This is my first post on this forum.

I participated in the September, 2018 promo. As of today, September 29, I have gained 231 BookBub followers. I didn't even have a BookBub account until the end of last August, so 100% of my followers can be attributed to this promo. I endorse it, will do again.


----------



## AA.A (Sep 6, 2012)

Dean F. Wilson said:


> The October promo is now open:
> 
> https://goo.gl/forms/AWqBlNseTltPnMuu1
> 
> Sign up quick!


 Done!


----------



## Dean F. Wilson (Aug 15, 2014)

jsundman said:


> I participated in the September, 2018 promo. As of today, September 29, I have gained 231 BookBub followers. I didn't even have a BookBub account until the end of last August, so 100% of my followers can be attributed to this promo. I endorse it, will do again.


Thanks for sharing. Glad to hear you've got some good results! 



AA.A said:


> Done!


Welcome aboard! Email incoming on the first of the month 

--

For everyone else, it's last call to participate in the October promo!


----------



## Trevor H Cooley (Jun 29, 2012)

Submitted. I'm interested to see if it helps!


----------



## Dean F. Wilson (Aug 15, 2014)

Trevor H Cooley said:


> Submitted. I'm interested to see if it helps!


You're in! I hope you find it beneficial 

-

For everyone else, the November promo is now open: https://goo.gl/forms/7eT3E4nmCGOn8wmY2


----------



## Dean F. Wilson (Aug 15, 2014)

The December promo is now open: https://goo.gl/forms/cxzyyjOcTKVqlxGp2


----------



## Rhett Gervais (Apr 9, 2018)

Following


----------



## 9 Diamonds (Oct 4, 2016)

All submitted now. Thanks Dean.


----------



## Dean F. Wilson (Aug 15, 2014)

The January 2019 promo is now open: https://goo.gl/forms/xHJLzakrIRd6PzFk2


----------



## Dean F. Wilson (Aug 15, 2014)

Last calls for the January promo


----------



## Dean F. Wilson (Aug 15, 2014)

The April 2019 promo is now open: https://goo.gl/forms/kSDJ5IJI1IicEBIF2


----------



## Chris Fritschi (Jan 28, 2019)

For all of you that's done this, can you say what your conversion rate is between subscribers and buyers?


----------



## Dean F. Wilson (Aug 15, 2014)

Chris Fritschi said:


> For all of you that's done this, can you say what your conversion rate is between subscribers and buyers?

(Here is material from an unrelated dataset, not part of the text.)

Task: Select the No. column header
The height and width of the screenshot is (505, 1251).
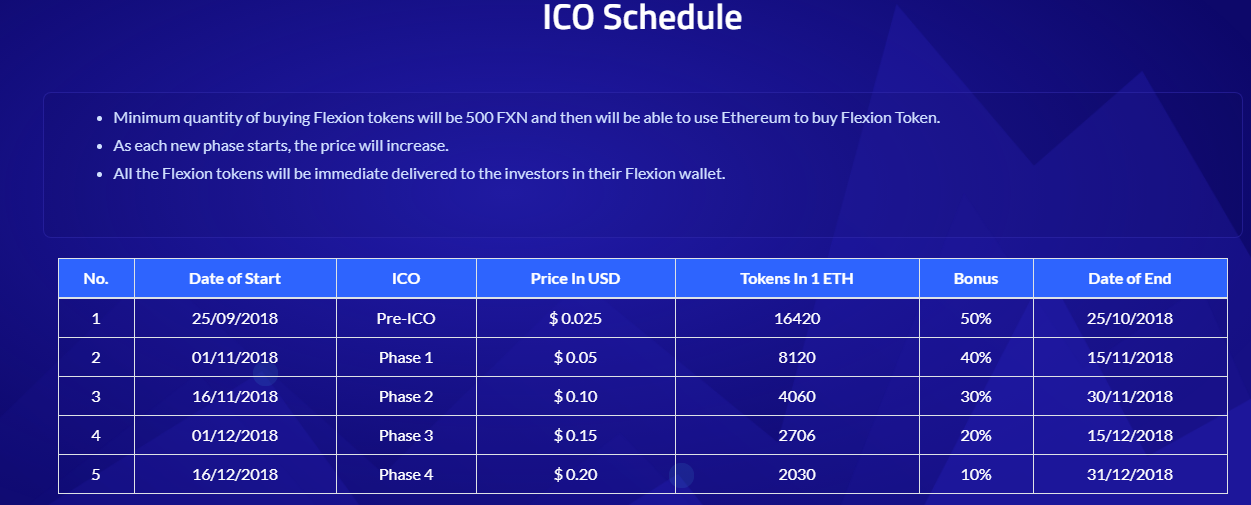Action: (96, 279)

Hmm, I don't think that's possible, as you won't be able to track purchases from BookBub.

Last calls for April's promo!


----------



## Dean F. Wilson (Aug 15, 2014)

The April promo has launched, and now the May one is open to join:

https://forms.gle/EdKBEmJAzjpDCNBr9


----------



## Ancient Lawyer (Jul 1, 2013)

Dean, do you have to have been reviewed on Bookbub or is it open generally? I've never quite made it onto Bookbub in the past.


----------



## Dean F. Wilson (Aug 15, 2014)

Ancient Lawyer said:


> Dean, do you have to have been reviewed on Bookbub or is it open generally? I've never quite made it onto Bookbub in the past.

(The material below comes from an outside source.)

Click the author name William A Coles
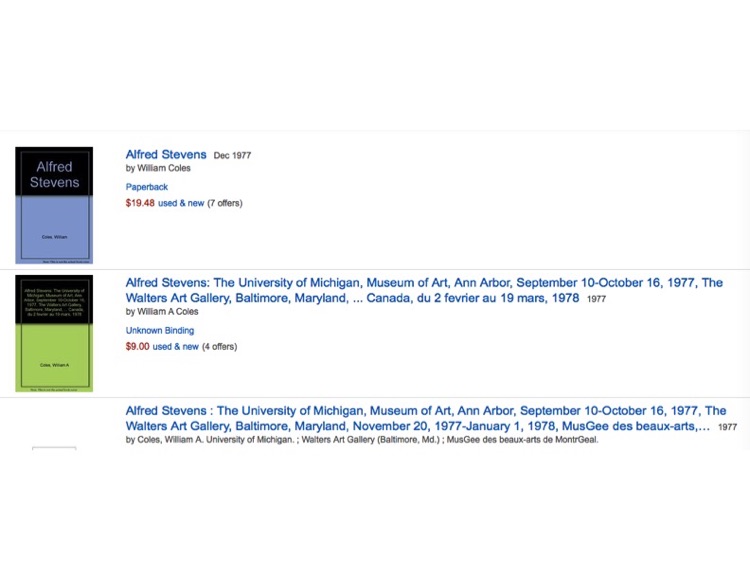Viewport: 750px width, 580px height. point(167,311)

You just need a BookBub author account (it can take a week or two for them to approve you, but there are not restrictions, as far as I'm aware).

Your link should look something like this: https://www.bookbub.com/authors/dean-f-wilson


----------



## Dean F. Wilson (Aug 15, 2014)

Last calls for the May promo. Get in quick!


----------



## Dean F. Wilson (Aug 15, 2014)

The June promo is now open: https://forms.gle/8dkDWGRpJcg2vjct6


----------



## Dean F. Wilson (Aug 15, 2014)

The July promo is now open: https://forms.gle/He4QRe7svSShf4Su6


----------



## Dean F. Wilson (Aug 15, 2014)

The August promo is now open for submissions:

Signup: https://forms.gle/TshhqwTV3yEJT9sY8


----------



## William Meikle (Apr 19, 2010)

Dean F. Wilson said:


> The August promo is now open for submissions:
> 
> Signup: https://forms.gle/TshhqwTV3yEJT9sY8


Just sent you a signup on Paypal.


----------



## Dean F. Wilson (Aug 15, 2014)

William Meikle said:


> Just sent you a signup on Paypal.


Hope you're getting good results so far 

--

The September promo form is now open:

https://forms.gle/cyWuGiU3DMr6BmE87


----------



## Dean F. Wilson (Aug 15, 2014)

Last calls for the September promo!


----------



## Dean F. Wilson (Aug 15, 2014)

The October promo is now open for submissions:

https://forms.gle/Tych2tugKVqw6Zts9


----------



## Dean F. Wilson (Aug 15, 2014)

The November promo is now open for submissions:

https://forms.gle/843FmJyr9gYeqhXf7


----------



## Marseille France or Bust (Sep 25, 2012)

Dean, do you know of any similar boosts for other genres?


----------



## CloudyCatnap (Jul 3, 2019)

I would love to take advantage of this!
I'm currently awaiting Bookbub to approve my author profile, though--hopefully soon


----------



## Dean F. Wilson (Aug 15, 2014)

Marseille said:


> Dean, do you know of any similar boosts for other genres?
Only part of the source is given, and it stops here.